Alors que la transition écologique devrait s’accélérer - le transport restant le premier émetteur de CO² - le Projet de loi de finances (PLF) 2026 marque un net coup de frein pour le vélo. Entre la baisse du Fonds Vert, la suppression des aides à l’achat et l’absence de nouveaux appels à projets, le budget proposé met en péril les engagements du Plan Vélo et Marche 2023-2027 et menace la dynamique enclenchée partout en France.
Un budget qui freine la transition
Le PLF 2026 acte une diminution de l’enveloppe du Fonds Vert, confirme la suppression de l’aide à l’acquisition de vélos et ne prévoit aucun nouvel appel à projets pour les collectivités. Seuls les CPER (Contrats de plan État-Région) conservent une part dédiée aux véloroutes touristiques, sans toutefois permettre d’assurer un développement de la mobilité du quotidien dans l’ensemble des territoires. À cela s’ajoute une baisse préoccupante des dotations alloués aux opérateurs nationaux, tels que l’ADEME ou l’ANCT. Cette situation fragilise les territoires et les acteurs engagés dans le développement de la pratique du vélo.

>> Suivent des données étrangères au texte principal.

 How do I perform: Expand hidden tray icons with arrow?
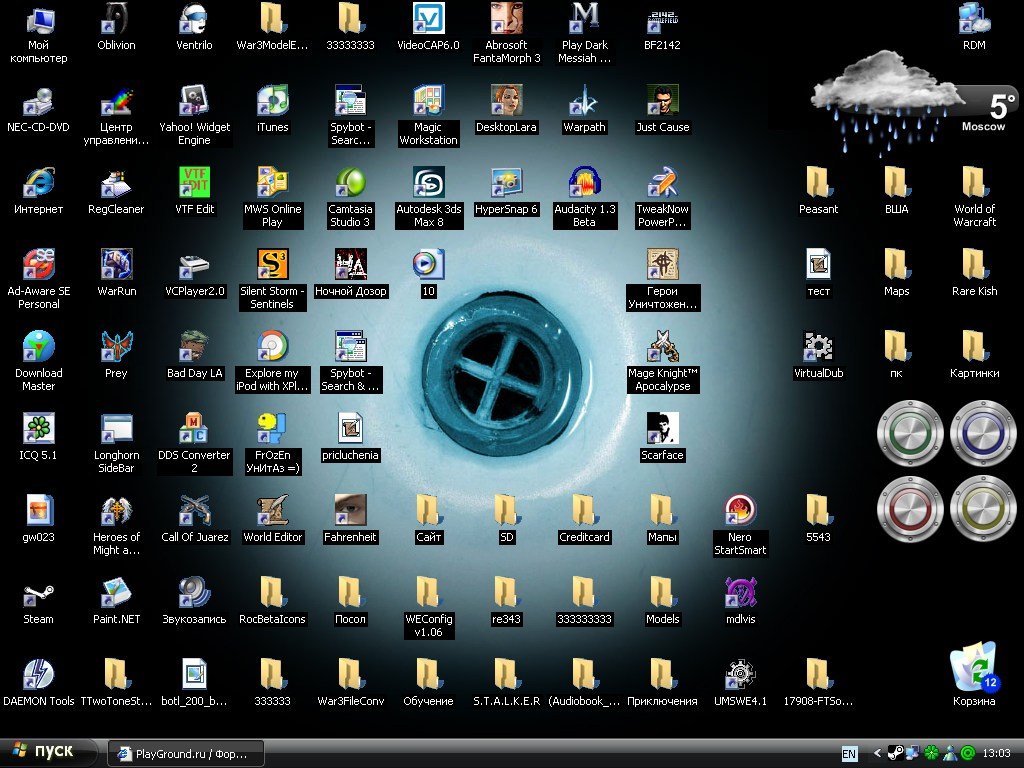[878, 753]
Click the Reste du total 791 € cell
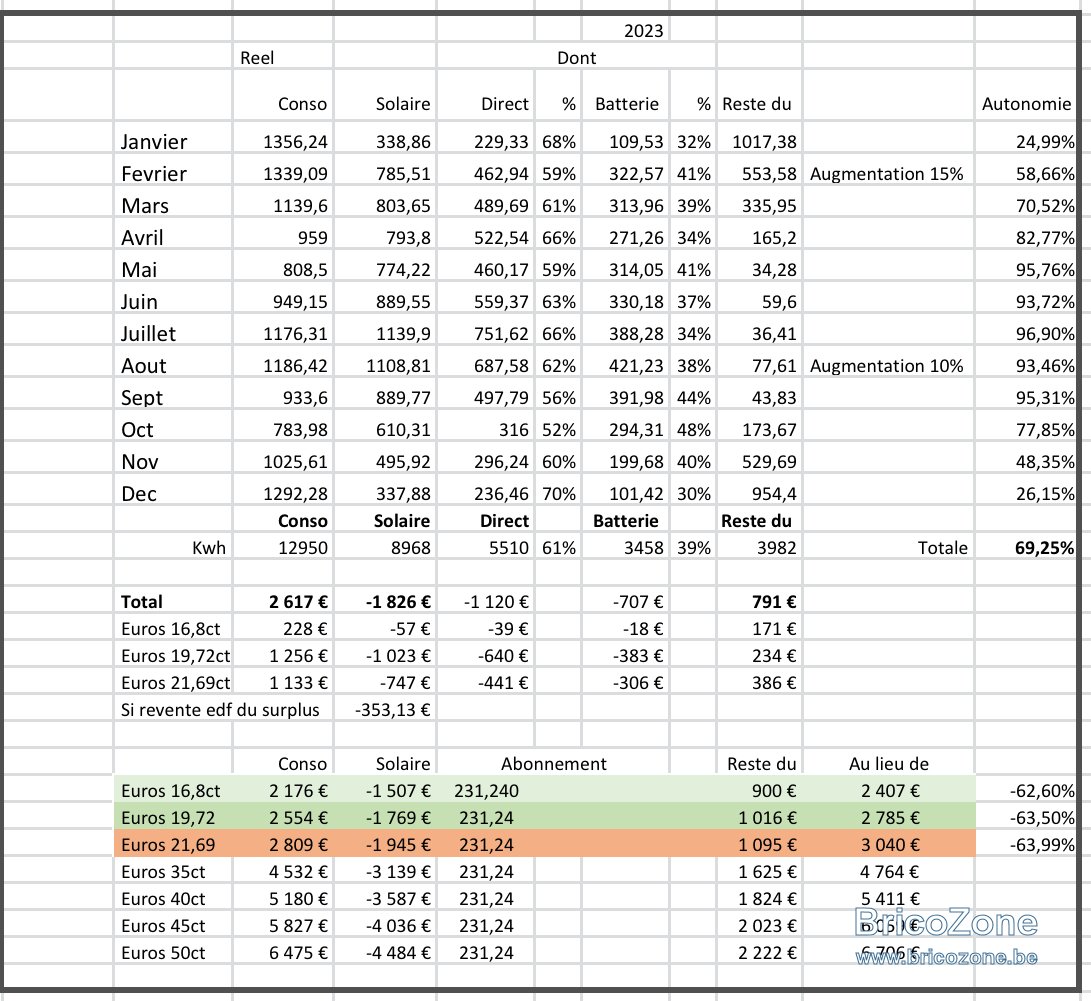 pos(774,602)
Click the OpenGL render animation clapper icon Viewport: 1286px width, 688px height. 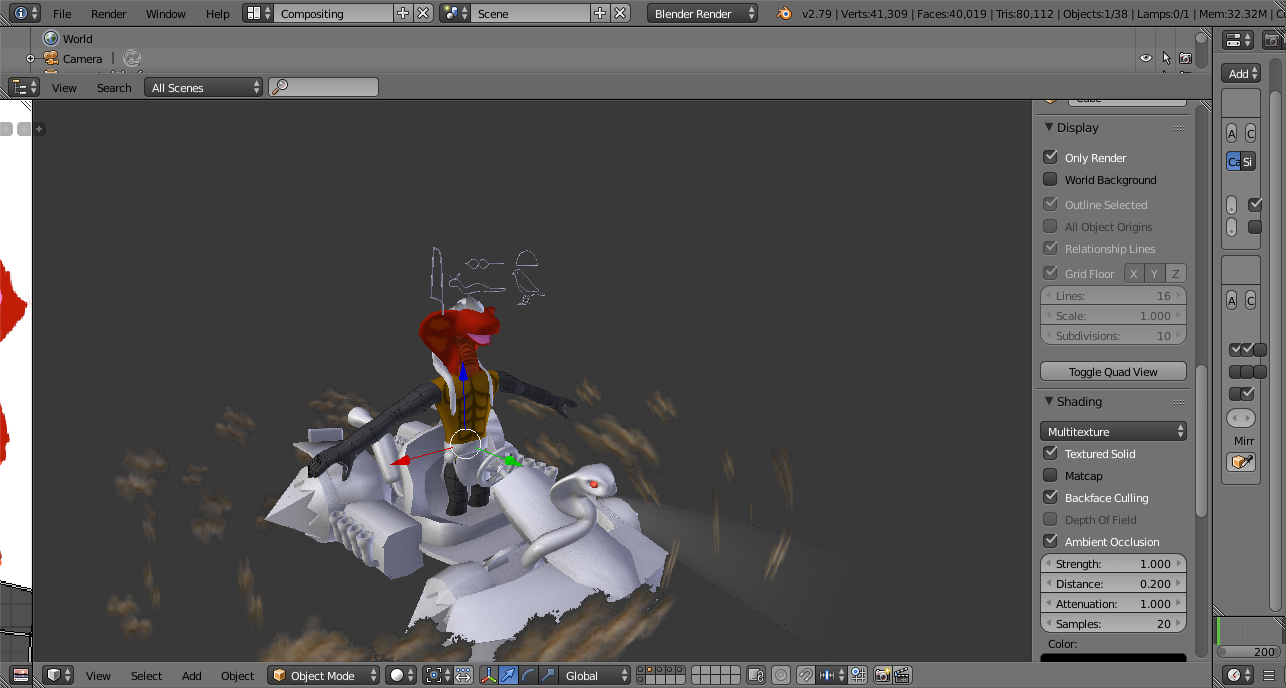[902, 675]
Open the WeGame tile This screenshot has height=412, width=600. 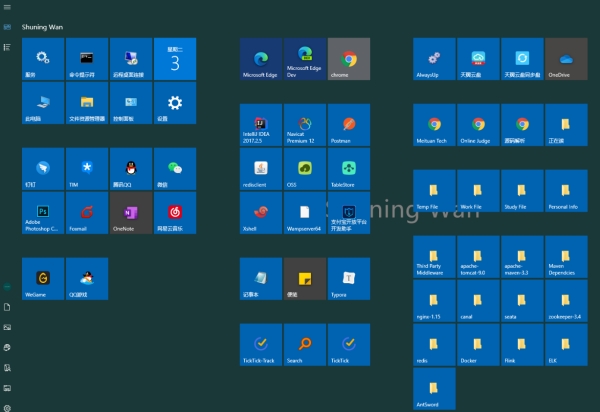pos(43,278)
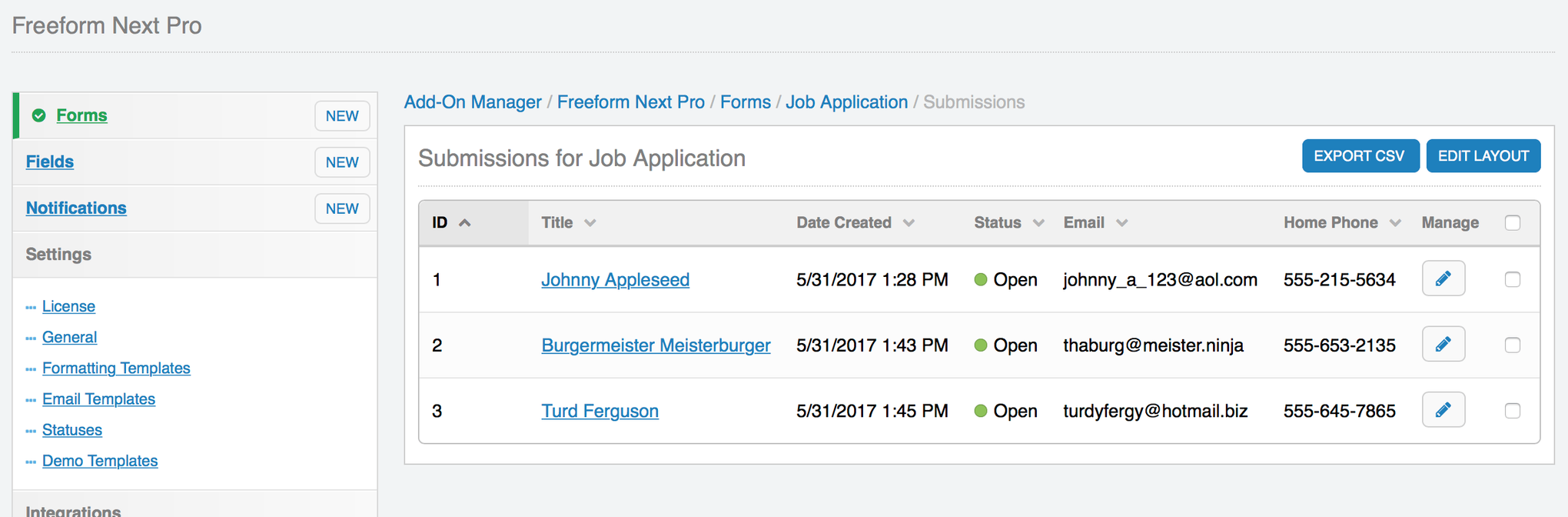The image size is (1568, 517).
Task: Click the Date Created sort chevron
Action: (909, 222)
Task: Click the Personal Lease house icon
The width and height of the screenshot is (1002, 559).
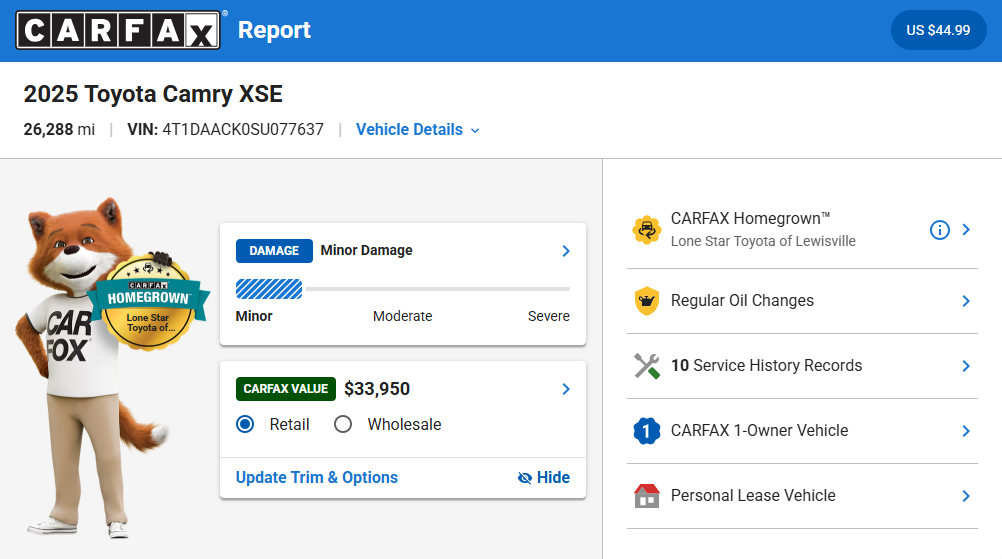Action: (647, 496)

Ce recul budgétaire intervient alors même que le secteur associatif vélo est en grande difficulté : la baisse des soutiens structurels menace la capacité des associations à animer, former et accompagner la mise en œuvre locale des politiques cyclables.

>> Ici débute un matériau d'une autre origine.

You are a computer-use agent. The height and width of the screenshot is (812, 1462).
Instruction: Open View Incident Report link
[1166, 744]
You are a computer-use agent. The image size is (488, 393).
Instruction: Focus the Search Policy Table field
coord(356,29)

Le soutien au vélo, un levier efficace et plébiscité
Mesure sobre et peu coûteuse, le soutien financier aux politiques vélo est un levier écologique, social et territorial reconnu et attendu. Le Baromètre vélo (334 000 réponses dans un tiers des communes françaises) l’a encore montré : les citoyennes et citoyens réclament des aménagements sûrs et continus. Pourtant, les inégalités territoriales demeurent encore criantes : seule 1 % de la voirie des communes rurales est adaptée au vélo. Les villes de banlieue comptent deux fois moins d’aménagements que les communes de centres-villes. En 2025, 17 000 km d’aménagements cyclables restent à réaliser pour atteindre les 80 000 km annoncés dans le Plan Vélo 2023-2027. Rappelons-le : pour le coût d’un kilomètre d’autoroute urbaine, on aménage 250 kilomètres de voirie cyclable.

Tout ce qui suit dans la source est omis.